Dirty politics did score at least one victory on Tuesday: Republican Mike Cierpiot’s deceptive special election campaign for an open Missouri Senate seat was rewarded with a decisive win over Democrat Hillary Shields and independent Jacob Turk. This is why so many campaigns are fought in the gutter. Often, dishonesty works.
“Our common-sense conservative values ultimately prevailed” in the heavily Republican 8th District, said a triumphant Cierpiot, the current majority leader of the Missouri House, who is from Lee’s Summit. That, and a lot of dark money spent in a panic that Turk, who ran as an independent after he wasn’t chosen as the GOP nominee, would split the Republican vote.
We did not endorse anyone in the race and aren’t doing so retroactively now. But no discernibly conservative values were on display in the ads attacking Shields, a 33-year-old paralegal and co-founder of the grassroots group Indivisible Kansas City.
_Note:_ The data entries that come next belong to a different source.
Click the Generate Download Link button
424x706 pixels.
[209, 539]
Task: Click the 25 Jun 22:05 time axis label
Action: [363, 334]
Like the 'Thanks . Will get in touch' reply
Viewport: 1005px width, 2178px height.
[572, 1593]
One ad funded by the Missouri Senate Campaign Committee showed Shields shaking her fist from behind a podium while trying to fire up a crowd at a rally. “This is Hillary Shields,” says the ominous-sounding voice-over, “founder of a fringe group of professional protesters propped up by special interests who want complete government control of health care. Far-left, extreme, out of touch and dangerous liberal extremists are wreaking havoc on our communities. Some even called for the president to be assassinated, like Missouri Senator Maria Chappelle-Nadal. Most of us were outraged. Most of us wanted her expelled. Hillary Shields refused. Now Hillary wants to join Maria in the Senate to push their dangerous agenda.” A political action committee connected to a nonprofit called Missouri Alliance for Freedom also sponsored an ad claiming Shields never called for the removal of Chappelle-Nadal. But on the contrary, Shields did say she should step down.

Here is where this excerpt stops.